■ **Consigne a**:
D'après l'extrait source sur Napoléon et la Prusse, quel général l'Empereur voulait-il laisser en Silésie pour faire des sièges ?

■ **Extrait source**:

# # # # #

On conviendra que, si les plans de campagne étaient admirablement bien combinés, le détail laissait fort à désirer. Ce sont là dans l’exécution d’un tableau les négligences des grands maîtres. Elles sont fortes cependant ; elles faillirent avoir leur résultat fatal à Eylau : elles l’eurent à l’avant-veille de Waterloo, dans les ordres expédiés, dit-on, et non parvenus à Ney dès le point du jour du 16 juin, pour occuper les Quatre-Bras. Est-il donc nécessaire que dans une armée bien ordonnée les choses se passent ainsi ? Je crois pouvoir affirmer que dans une armée non plus conquérante, non plus individualisée dans un Alexandre, mais toute patriote et toute nationale, elles se passeraient autrement37.

Après la conquête de la Prusse, Napoléon avait deux partis à prendre : ou bien s’allier en Prusse avec le parti français, s’y appuyer, bien traiter cette puissance, la relever, la désintéresser pour l’avenir ; ou bien la pousser à bout, l’abaisser sans pitié, poursuivre la guerre contre les Russes et contre les débris de l’armée prussienne en relevant la Pologne. Napoléon penchait vers ce dernier parti, et il commençait dès lors à entrer sans retour possible dans le système d’exagération qui devait forcer tous les ressorts, ceux de la guerre comme ceux de la politique. Jomini, qui était un politique aussi, eut l’idée de raisonner à ce moment, de confier son raisonnement au papier, et de faire une tentative auprès de l’Empereur. Dans un mémoire adressé plus tard au duc de Bassano, il exposait ainsi sa conduite et sa démarche, qui paraîtra singulière assurément et des plus osées à pareille heure :

« Tout présageait à Berlin, dans les premiers jours de novembre (1806), que l’Empereur voulait entrer en Pologne. Quelques phrases qu’il m’adressa sur la Silésie, où il voulait laisser Vandamme pour faire des sièges, l’ordre donné à l’armée de franchir la Warta, les Polonais arrivant à Berlin en costume national, tout annonçait que nous allions chercher un Pultava. Convaincu par l’étude du système de guerre de l’Empereur et de son caractère que la victoire lui faisait quelquefois outrepasser les bornes de la prudence, je m’avisai de croire qu’une dissertation fondée sur ses propres principes le dissuaderait mieux qu’une autre, et je me décidai à rédiger un mémoire pour lui démontrer que le rétablissement de la Pologne, sans le concours d’une des trois puissances qui l’avaient partagée, était un rêve. Je lui prédis que ce rêve pourrait lui coûter son armée, et qu’en cas d’un succès inespéré il forcerait la France à d’éternelles guerres pour soutenir cet édifice sans base. Je lui représentai que la simple annonce de ce projet attacherait pour jamais, par des liens indissolubles, la Russie, l’Autriche et la Prusse, que sans cela tant de rivalités diviseraient entre elles. »

# # # # #

■ **Données fournies**:
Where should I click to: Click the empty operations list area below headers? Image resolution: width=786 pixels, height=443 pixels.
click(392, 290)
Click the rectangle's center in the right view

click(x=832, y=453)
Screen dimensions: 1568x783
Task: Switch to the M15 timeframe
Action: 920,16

# # # # #

■ **Consigne b**:
Réécrivez toutes les rangées des données fournies sous forme de liste numérotée, en omettant les lignes vides.

■ **Réponse attendue a**:
Vandamme.

■ **Réponse attendue b**:
1. Where should I click to: Click the empty operations list area below headers? Image resolution: width=786 pixels, height=443 pixels.
2. click(392, 290)
3. Click the rectangle's center in the right view
4. click(x=832, y=453)
5. Screen dimensions: 1568x783
6. Task: Switch to the M15 timeframe
7. Action: 920,16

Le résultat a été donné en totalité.